Using Git to track mysql schema - some questions

Question

If this is recommended ?

Can I ask some git command examples about how to track versions of mysql schema?

Should we use another repository other then the one we normally use on our application root ?

Should I use something called hook ?

Update:

1) We navigate onto our project root where .git database resides.

2) We create a sub folder called hooks.

3) We put something like this inside a file called db-commit:

   #!/bin/sh
   mysqldump -u DBUSER -pDBPASSWORD  DATABASE --no-data=true> SQLVersionControl/vc.sql
   git add SQLVersionControl/vc.sql
   exit 0

Now we can:

4) git commit -m

This commit will include a mysql schema dump that has been run just before the commit.

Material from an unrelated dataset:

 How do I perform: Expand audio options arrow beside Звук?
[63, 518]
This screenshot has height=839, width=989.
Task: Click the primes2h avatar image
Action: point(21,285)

The source of the above is here: http://edmondscommerce.github.io/git/using-git-to-track-db-schema-changes-with-git-hook.html

If this is an acceptable way of doing it, can I please ask someone with patience to comment line by line and with as much detail as possible, what is happening here:

#!/bin/sh
mysqldump -u DBUSER -pDBPASSWORD  DATABASE --no-data=true> SQLVersionControl/vc.sql
git add SQLVersionControl/vc.sql
exit 0

Thanks a lot.

Matt K · Accepted Answer · 2011-04-01T22:20:23.633

24

Assuming you have a git repo already, do the following in a shell script or whatever:

#!/bin/bash -e
# -e means exit if any command fails
DBHOST=dbhost.yourdomain.com
DBUSER=dbuser
DBPASS=dbpass # do this in a more secure fashion
DBNAME=dbname
GITREPO=/path/to/git/repo
cd $GITREPO
mysqldump -h $DBHOST -u $DBUSER -p$DBPASS -d $DBNAME > $GITREPO/schema.sql # the -d flag means "no data"
git add schema.sql
git commit -m "$DBNAME schema version $(`date`)"
git push # assuming you have a remote to push to

Then start this script on a daily basis from a cron job or what have you.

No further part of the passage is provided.